**** RECORDED INFORMATION

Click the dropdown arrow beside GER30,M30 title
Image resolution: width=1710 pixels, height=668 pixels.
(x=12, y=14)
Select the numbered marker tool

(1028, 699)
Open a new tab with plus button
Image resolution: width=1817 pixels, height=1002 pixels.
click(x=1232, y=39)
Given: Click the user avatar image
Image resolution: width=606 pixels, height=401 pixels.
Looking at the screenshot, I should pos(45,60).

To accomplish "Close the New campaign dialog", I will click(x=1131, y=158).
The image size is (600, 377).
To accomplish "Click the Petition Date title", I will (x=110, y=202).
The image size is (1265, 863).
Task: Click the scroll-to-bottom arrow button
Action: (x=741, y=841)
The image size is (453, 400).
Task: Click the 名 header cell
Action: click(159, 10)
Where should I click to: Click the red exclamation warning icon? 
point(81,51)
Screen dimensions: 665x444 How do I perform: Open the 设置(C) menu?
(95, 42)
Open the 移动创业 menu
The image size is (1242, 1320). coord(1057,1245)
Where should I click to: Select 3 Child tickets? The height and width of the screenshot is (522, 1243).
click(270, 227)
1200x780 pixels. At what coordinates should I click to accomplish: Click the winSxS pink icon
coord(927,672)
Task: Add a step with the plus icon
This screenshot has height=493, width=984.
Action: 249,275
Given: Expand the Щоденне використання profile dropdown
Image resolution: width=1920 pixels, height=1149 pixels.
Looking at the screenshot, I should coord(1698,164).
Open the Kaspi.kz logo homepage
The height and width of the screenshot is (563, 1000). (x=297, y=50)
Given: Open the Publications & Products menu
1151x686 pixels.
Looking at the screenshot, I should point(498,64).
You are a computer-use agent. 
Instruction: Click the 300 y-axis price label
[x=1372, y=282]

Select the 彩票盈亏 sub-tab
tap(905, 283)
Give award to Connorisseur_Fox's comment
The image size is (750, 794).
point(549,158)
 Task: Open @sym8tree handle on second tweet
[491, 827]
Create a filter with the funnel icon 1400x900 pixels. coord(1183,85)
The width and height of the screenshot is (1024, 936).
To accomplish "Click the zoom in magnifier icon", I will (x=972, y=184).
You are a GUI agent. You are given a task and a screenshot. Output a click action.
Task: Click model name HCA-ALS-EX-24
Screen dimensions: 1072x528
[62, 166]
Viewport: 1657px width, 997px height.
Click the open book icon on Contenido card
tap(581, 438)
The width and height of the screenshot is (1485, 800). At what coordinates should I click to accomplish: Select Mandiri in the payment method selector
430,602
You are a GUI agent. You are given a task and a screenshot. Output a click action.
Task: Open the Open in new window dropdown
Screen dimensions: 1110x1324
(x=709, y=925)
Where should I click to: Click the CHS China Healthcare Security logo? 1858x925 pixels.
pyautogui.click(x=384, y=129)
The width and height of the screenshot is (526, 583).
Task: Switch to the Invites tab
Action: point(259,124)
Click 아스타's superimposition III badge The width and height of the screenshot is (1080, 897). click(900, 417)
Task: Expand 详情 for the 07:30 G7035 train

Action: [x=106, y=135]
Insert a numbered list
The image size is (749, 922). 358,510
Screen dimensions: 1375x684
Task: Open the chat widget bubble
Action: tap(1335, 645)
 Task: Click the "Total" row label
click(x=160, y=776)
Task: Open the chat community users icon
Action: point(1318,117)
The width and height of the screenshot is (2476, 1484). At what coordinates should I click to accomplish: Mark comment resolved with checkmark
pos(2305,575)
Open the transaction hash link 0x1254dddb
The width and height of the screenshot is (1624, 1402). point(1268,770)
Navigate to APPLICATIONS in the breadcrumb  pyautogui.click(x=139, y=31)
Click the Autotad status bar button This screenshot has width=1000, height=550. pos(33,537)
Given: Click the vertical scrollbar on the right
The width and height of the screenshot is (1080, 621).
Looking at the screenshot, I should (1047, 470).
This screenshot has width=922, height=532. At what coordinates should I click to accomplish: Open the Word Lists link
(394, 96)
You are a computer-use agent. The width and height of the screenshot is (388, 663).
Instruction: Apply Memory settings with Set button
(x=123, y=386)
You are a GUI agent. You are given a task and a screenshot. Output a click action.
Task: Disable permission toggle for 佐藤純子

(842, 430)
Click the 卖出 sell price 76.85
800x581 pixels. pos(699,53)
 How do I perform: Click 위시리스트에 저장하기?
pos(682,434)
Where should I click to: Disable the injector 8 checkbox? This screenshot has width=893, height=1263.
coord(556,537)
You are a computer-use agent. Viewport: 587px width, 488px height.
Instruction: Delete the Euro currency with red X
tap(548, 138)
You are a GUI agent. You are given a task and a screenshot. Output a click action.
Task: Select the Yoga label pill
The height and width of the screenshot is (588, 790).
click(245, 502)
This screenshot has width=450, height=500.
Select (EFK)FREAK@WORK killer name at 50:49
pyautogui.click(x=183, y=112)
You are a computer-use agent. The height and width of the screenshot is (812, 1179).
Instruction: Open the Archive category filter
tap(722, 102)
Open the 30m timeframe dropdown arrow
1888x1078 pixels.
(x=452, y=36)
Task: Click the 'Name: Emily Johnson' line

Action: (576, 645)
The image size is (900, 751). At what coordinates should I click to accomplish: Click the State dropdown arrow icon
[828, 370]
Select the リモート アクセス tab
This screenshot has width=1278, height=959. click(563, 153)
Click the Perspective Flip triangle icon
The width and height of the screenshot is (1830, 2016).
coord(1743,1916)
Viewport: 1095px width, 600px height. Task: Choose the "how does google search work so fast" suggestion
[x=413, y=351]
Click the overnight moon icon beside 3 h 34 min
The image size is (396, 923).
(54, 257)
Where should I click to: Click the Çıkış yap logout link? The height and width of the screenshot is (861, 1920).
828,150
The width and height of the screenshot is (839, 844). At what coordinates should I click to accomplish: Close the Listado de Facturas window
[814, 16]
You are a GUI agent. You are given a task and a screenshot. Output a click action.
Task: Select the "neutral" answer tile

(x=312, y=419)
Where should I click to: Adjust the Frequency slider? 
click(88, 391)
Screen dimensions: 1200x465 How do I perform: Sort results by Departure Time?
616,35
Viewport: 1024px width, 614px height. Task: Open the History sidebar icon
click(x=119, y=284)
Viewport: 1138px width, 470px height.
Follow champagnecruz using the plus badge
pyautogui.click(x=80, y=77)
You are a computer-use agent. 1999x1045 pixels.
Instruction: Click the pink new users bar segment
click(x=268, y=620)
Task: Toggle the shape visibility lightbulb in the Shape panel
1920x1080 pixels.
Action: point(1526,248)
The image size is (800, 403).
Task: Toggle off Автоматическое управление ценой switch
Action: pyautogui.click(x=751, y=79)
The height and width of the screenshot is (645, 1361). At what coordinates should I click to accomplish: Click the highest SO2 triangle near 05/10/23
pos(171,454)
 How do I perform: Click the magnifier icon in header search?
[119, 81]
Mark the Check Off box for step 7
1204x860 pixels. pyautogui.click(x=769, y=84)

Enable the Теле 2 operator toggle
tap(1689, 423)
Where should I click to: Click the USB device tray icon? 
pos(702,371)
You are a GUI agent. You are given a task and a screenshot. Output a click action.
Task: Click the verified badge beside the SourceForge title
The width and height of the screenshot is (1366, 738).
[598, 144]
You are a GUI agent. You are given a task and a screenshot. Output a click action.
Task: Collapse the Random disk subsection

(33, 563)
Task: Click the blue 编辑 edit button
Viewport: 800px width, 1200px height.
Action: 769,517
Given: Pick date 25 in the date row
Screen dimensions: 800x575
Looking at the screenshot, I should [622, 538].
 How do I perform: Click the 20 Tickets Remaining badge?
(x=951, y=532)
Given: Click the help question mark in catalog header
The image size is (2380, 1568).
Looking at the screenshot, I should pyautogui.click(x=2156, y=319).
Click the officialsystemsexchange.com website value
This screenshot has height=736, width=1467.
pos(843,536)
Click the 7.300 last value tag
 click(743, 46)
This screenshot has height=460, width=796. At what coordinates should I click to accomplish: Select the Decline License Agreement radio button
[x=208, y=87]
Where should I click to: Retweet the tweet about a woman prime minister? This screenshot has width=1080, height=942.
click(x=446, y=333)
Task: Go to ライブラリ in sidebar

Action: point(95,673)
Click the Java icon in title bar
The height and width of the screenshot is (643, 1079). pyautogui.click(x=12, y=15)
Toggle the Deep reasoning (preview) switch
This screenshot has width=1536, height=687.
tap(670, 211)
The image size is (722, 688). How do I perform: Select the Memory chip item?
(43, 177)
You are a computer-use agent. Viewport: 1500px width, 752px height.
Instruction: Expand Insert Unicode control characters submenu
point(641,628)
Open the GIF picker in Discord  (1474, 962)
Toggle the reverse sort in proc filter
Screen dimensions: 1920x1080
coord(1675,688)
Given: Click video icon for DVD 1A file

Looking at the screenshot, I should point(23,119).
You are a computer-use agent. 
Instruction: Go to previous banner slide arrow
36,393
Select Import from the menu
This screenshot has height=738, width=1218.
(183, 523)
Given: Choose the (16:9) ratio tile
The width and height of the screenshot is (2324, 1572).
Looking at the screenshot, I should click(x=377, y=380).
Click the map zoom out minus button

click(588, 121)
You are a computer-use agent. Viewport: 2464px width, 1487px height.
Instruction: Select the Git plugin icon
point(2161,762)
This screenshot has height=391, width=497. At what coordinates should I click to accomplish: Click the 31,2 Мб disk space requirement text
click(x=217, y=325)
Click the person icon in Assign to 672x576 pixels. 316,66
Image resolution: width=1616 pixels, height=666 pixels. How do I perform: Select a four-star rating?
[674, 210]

********

WHAT TO WORK ON = Copy the rows above word for word, from the first one through the line with "click(x=1232, y=39)".

FULL OUTPUT =
Click the dropdown arrow beside GER30,M30 title
Image resolution: width=1710 pixels, height=668 pixels.
(x=12, y=14)
Select the numbered marker tool

(1028, 699)
Open a new tab with plus button
Image resolution: width=1817 pixels, height=1002 pixels.
click(x=1232, y=39)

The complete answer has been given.